Я видел эту книгу и в Трибсветтере, среди тех, что стояли в румынской половине класса, но никто из нас никогда к ним не прикасался. Ведь мы не могли их прочитать, наша Румыния всегда была немецкой. Наш язык, наши газеты, наши книги. Заметив, что я и в этот раз не читаю, батюшка спросил:
— Ты не умеешь или не хочешь?
— Не умею.
Он сел рядом, раскрыл книгу так, чтобы было видно нам обоим, и начал читать вслух, громко и медленно. Если мне было что-то непонятно, он объяснял. Когда сгустились сумерки, он принес стул и поставил на него керосиновую лампу. Так продолжалось и в марте, когда он стал по утрам уходить из дома с пустым мешком под мышкой и возвращался после обеда, неся полный мешок на плече. С мешком он спускался в подвал и пропадал там по нескольку часов. Но он не пропускал ни одного вечера, чтобы почитать мне.

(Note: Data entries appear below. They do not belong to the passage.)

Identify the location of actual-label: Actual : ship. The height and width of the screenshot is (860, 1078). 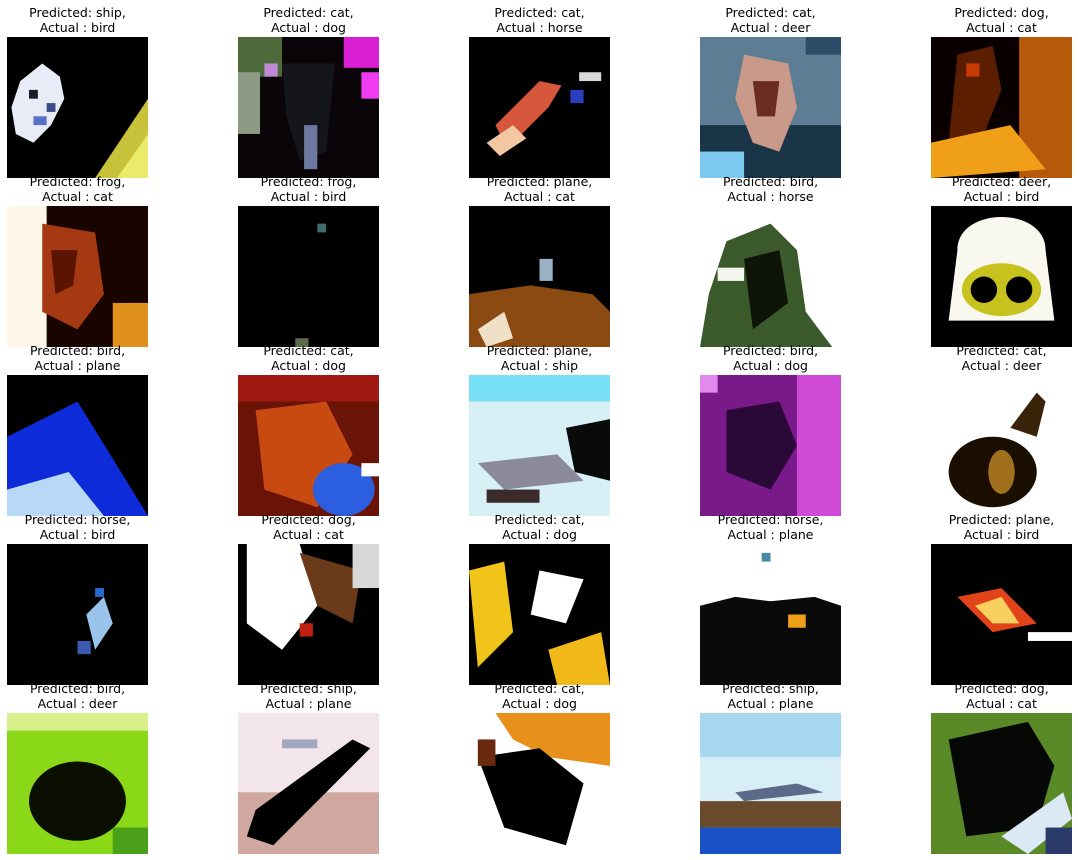
(540, 366).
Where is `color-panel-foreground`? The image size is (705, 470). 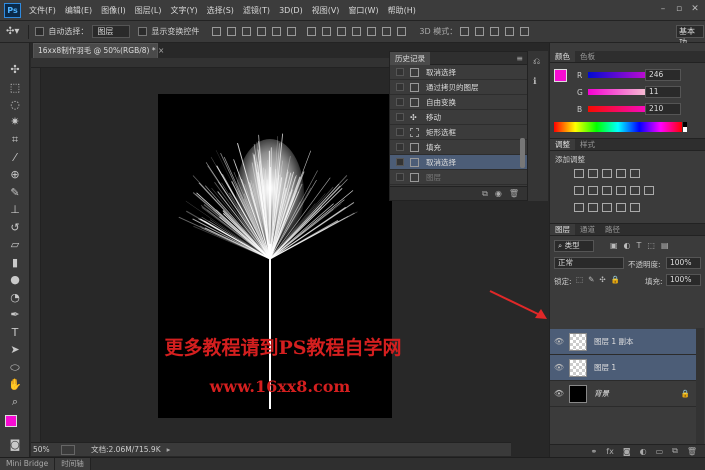
color-panel-foreground is located at coordinates (560, 76).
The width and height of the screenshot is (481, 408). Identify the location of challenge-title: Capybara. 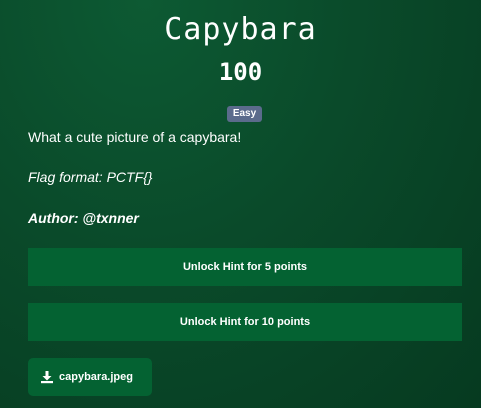
(240, 30).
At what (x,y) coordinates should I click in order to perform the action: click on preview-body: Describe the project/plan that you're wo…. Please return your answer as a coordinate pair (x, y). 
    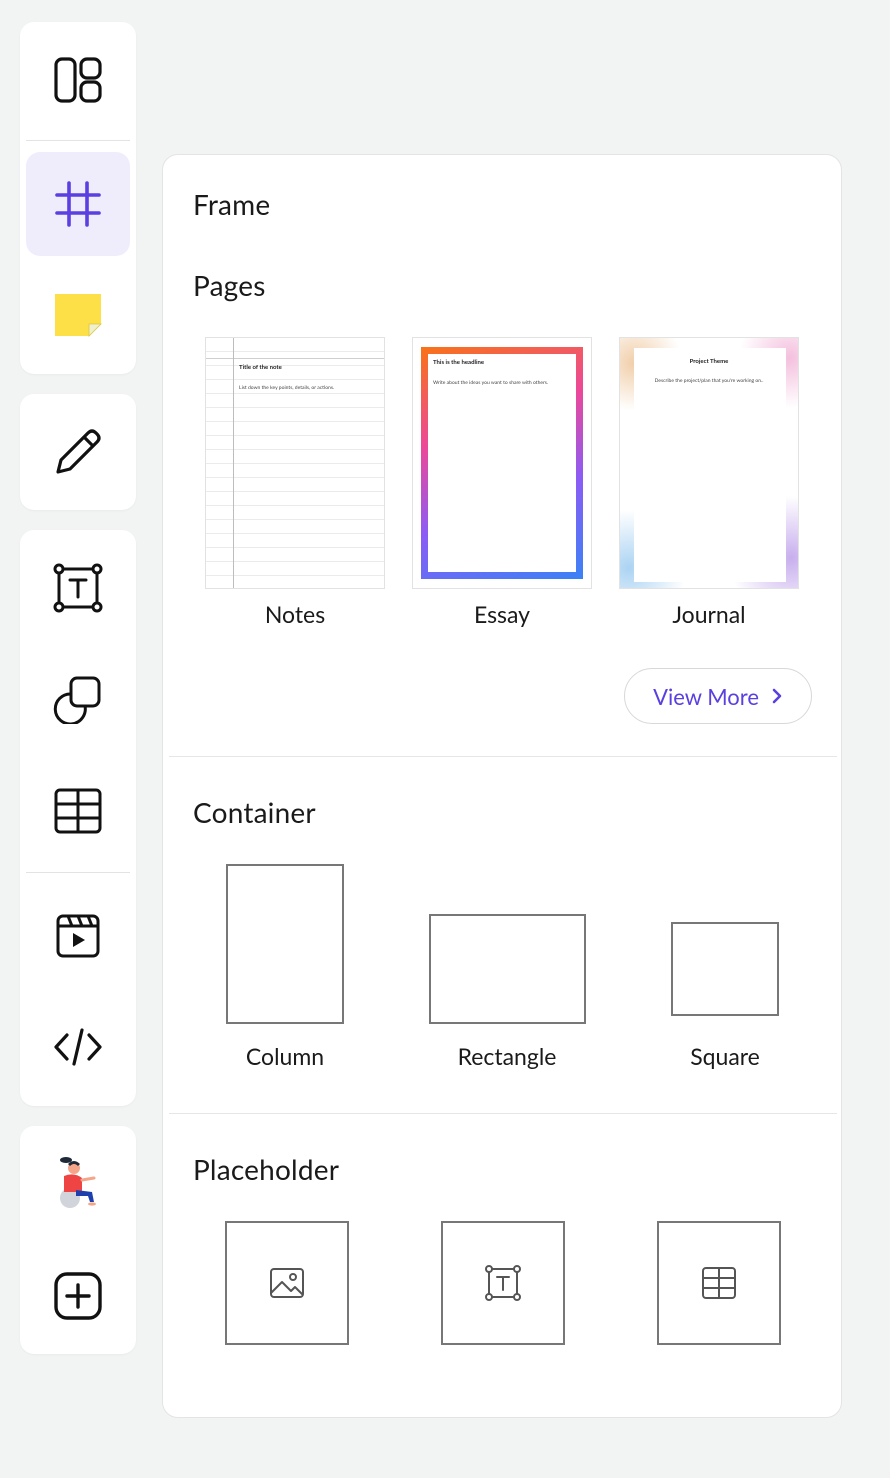
    Looking at the image, I should click on (709, 381).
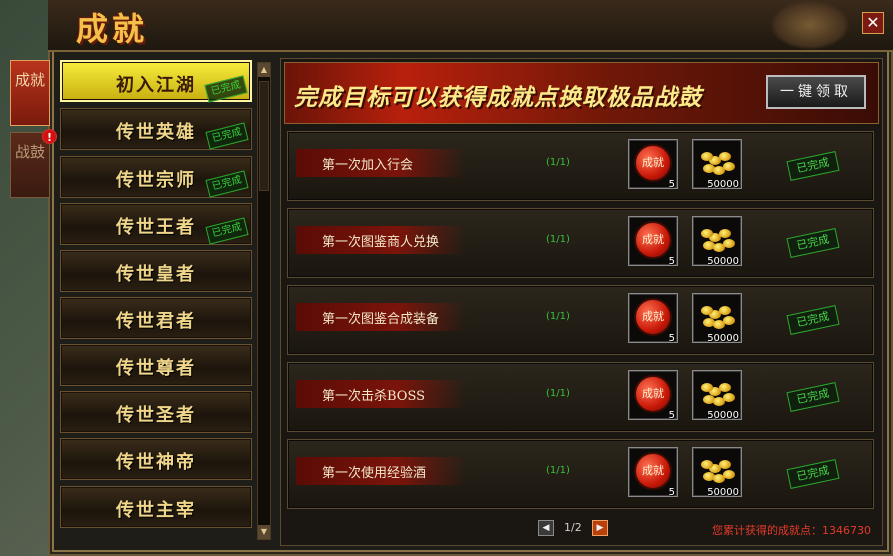  What do you see at coordinates (156, 82) in the screenshot?
I see `list-item: 初入江湖 已完成` at bounding box center [156, 82].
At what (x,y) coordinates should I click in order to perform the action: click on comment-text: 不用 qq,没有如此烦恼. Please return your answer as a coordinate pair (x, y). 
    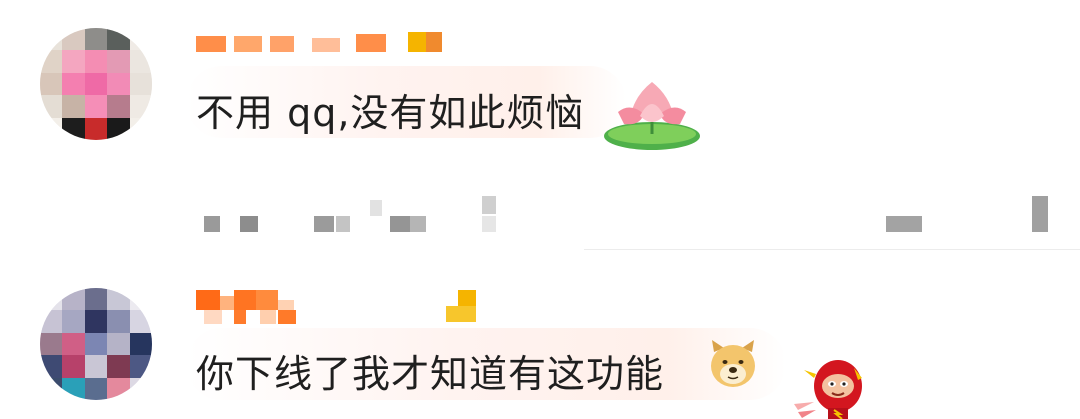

Правда, постепенно батюшка стал читать все больше не для меня, а для себя. Это доставляло ему удовольствие, он хихикал и даже смеялся, потом опять становился серьезным и задумчивым. Так, пока я выздоравливал, мы стерли пыль с нескольких его книг. Уходя спать, он разрешал мне читать дальше, что получалось у меня все лучше. Когда в лампе заканчивался керосин, на следующий день он заправлял ее.
В марте я пошел на поправку. Наконец-то я начал есть твердую пищу и, как следует укутавшись, выходил во двор. Батюшка поддерживал меня под руку и усаживал на скамейку. Оттуда мне было хорошо видно дорогу, что вела к деревне. Деревня была разделена речкой, через которую я перебрался, рассказал мне священник, отец Памфилий. Если бы я тогда пошел вниз по течению реки, то обогнул бы гору — они называли этот холм горой, поскольку это была самая большая возвышенность на всю округу, — и скоро дошел бы до деревни. Оказалось, что от этой деревни не больше восьмидесяти километров до Темешвара. Это потрясло меня больше всего, ведь это означало, что за четыре дня пути поезд даже не выехал из Баната.